# Task details
Copy out the minister's January writing on living with intention, everything from "This is my intention" down to "a church community.", and change "UUYO" to "our congregation" throughout.

# Extract provided

January Minister’s Writing:

“Living with Intention”

Life has always been at its heart, unpredictable. With the changing seasons, new variants, new losses, and yes, new hopes, it is important to have a touchstone as we collectively approach the year 2022. The meaning of a touchstone is something tangible, something we can touch that reminds us what really matters, who we really are. Love is a pretty word, but it has little power as a word. When love becomes tangible, something we can touch, it can transform our lives. I believe our mission as a church is to make that love tangible, to show that love is more than a pretty word: it is a lifeline.

Our church is committed to a hybrid model, with increasing in-person services and activities as conditions allow and seem wise. The innovation of our congregation is unceasing. During our Winter Solstice service, I was impressed by the use of outdoor patio heaters, a fire, ways to keep warm and in community together. I always look forward to Christmas Eve, especially when we light one another’s candle during “Silent Night.” Jeff Crouse, our guitarist/musician, reminded me that Silent Night was originally played on guitar because it was the only instrument available to a small congregation in Germany. Indeed our churches are a testament to the spirit’s will to music, beauty, and praise, all within the limitation of time and context. In our context there is much limitation and much opportunity, and both of these depend completely on one another. Limitations show us our real character as individuals and as a community. Limitations show us that the time is always ticking to seize opportunity. On a most fundamental level the limitation which each of us will face at one time or another is our own mortality. WIth each passing year, some of us come to the keen realization that we have precious few moments to waste. This sense can inspire us to live with more intention, to surrender our life not just to our circumstances, but their values and ideals.

This is my intention this year: to surrender to my values and ideals. I will not just surrender to the winds of chance, the tide of the political climate, the rise or fall of disease. I seek to find an intention which can guide the traversing of these great changes, an intention which is both timeless and completely of this time. We have those intentions at UUYO: peace, justice, respect for diversity, religious freedom. These values are both timeless and completely necessary and vital during this time. As communities we help these values to take root in our environment, and to transform how we live. Our church has the capacity to transform how we live, if we let it. We have to desire to live not out of reaction, but out of proactive, practiced intention. This is possible, and it becomes increasingly possible by sharing and living these intentions together as a church community.

So I have a request of each one of you this year: Please don’t keep your intentions private. Share and live them openly: articulate them to others, be excited to share how you intend to live. This kind of sharing itself is transformative. For one it holds us accountable. Second, if we deviate from our intentions (which is expected), we have others to help us live more true to what we intended. This kind of open sharing deepens our sense of resilience and it fortifies us in times of difficulty. It also helps us to grow more humble, forgiving, and generous toward others. We know firsthand the challenges of living an intentional life, and we learn to do what we can to encourage others when they forget or stray from what truly matters most to them. We learn to see that even straying from intention is a path of wisdom and grace. Sometimes we need to forget, sometimes we get discouraged, sometimes we need to know the

feeling of wanting to give up: all of this is earned wisdom which we can pass on to each other in living a life of intention, not perfectly but faithfully.

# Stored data

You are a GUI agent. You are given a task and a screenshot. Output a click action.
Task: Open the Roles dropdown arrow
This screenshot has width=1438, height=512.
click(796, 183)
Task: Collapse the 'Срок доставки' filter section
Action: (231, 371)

# Exercise result
This is my intention this year: to surrender to my values and ideals. I will not just surrender to the winds of chance, the tide of the political climate, the rise or fall of disease. I seek to find an intention which can guide the traversing of these great changes, an intention which is both timeless and completely of this time. We have those intentions at our congregation: peace, justice, respect for diversity, religious freedom. These values are both timeless and completely necessary and vital during this time. As communities we help these values to take root in our environment, and to transform how we live. Our church has the capacity to transform how we live, if we let it. We have to desire to live not out of reaction, but out of proactive, practiced intention. This is possible, and it becomes increasingly possible by sharing and living these intentions together as a church community.